-------- Passage to read --------

Why I am Blessed to Be Familiar with Death.docx

With the untimely death of the musician, Prince, my Facebook newsfeed instantly filled with posts of mourning and grief. I have to be honest, I don’t understand the personal grief many feel when a celebrity passes. I appreciate their contributions to music, art, acting etc. I continue to enjoy the work they have done, and any death is obviously sad in its own way. But I do not experience emotional sadness when a celebrity dies. At first, I thought it was because I was heartless and hardened after years of trauma nursing. But I realized it was really because I am blessed to be familiar with death, when others are not.

In a discussion with friends in regard to Prince passing, one pointed out that the death of an influential celebrity reminds people of their mortality. As a nurse and a military member, I have to agree I have a skewed perspective on death. I have been in emergency medicine for over 8 years and am routinely reminded about the fragility of life. I am familiar with death. It is never easy when a patient passes, but each case teaches me something. They teach me to cherish the days with my parents as they get older, hug the kids in my life a little tighter, forgive those who hurt me, don’t put things off things that could be done today. Each patient has a story that impacts my perspective and my view of mortality.

-------- Information given --------

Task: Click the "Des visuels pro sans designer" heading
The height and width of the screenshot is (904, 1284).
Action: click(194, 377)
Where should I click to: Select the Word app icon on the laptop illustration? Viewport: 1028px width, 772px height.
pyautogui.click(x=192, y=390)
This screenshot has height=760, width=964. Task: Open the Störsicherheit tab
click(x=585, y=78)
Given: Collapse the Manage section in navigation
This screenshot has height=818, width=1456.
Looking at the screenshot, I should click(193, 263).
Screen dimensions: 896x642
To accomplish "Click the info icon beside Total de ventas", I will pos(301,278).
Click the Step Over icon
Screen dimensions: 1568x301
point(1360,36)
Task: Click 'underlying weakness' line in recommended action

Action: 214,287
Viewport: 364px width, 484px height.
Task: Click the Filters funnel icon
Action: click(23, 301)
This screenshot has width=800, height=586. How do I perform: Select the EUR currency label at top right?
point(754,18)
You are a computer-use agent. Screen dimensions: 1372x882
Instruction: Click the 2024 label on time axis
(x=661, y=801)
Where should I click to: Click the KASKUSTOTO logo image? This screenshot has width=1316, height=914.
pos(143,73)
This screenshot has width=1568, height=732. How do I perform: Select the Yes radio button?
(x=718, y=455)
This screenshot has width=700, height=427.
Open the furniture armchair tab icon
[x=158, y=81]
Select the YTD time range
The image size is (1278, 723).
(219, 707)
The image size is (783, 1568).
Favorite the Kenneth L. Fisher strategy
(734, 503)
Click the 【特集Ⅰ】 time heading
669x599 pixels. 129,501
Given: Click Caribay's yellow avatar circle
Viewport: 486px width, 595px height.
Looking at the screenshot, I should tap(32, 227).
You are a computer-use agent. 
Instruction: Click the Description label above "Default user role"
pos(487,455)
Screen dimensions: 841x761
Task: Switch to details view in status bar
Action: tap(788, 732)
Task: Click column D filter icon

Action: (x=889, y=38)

--------

* **Tasks**:
**a)** Reproduce the passage of the essay about being familiar with death starting with "Why I am Blessed" and going on through "others are not.".
**b)** According to the essay about being familiar with death, how long has the writer worked in emergency medicine?

* **Results in order**:
**a)**
Why I am Blessed to Be Familiar with Death.docx

With the untimely death of the musician, Prince, my Facebook newsfeed instantly filled with posts of mourning and grief. I have to be honest, I don’t understand the personal grief many feel when a celebrity passes. I appreciate their contributions to music, art, acting etc. I continue to enjoy the work they have done, and any death is obviously sad in its own way. But I do not experience emotional sadness when a celebrity dies. At first, I thought it was because I was heartless and hardened after years of trauma nursing. But I realized it was really because I am blessed to be familiar with death, when others are not.

**b)** Over 8 years.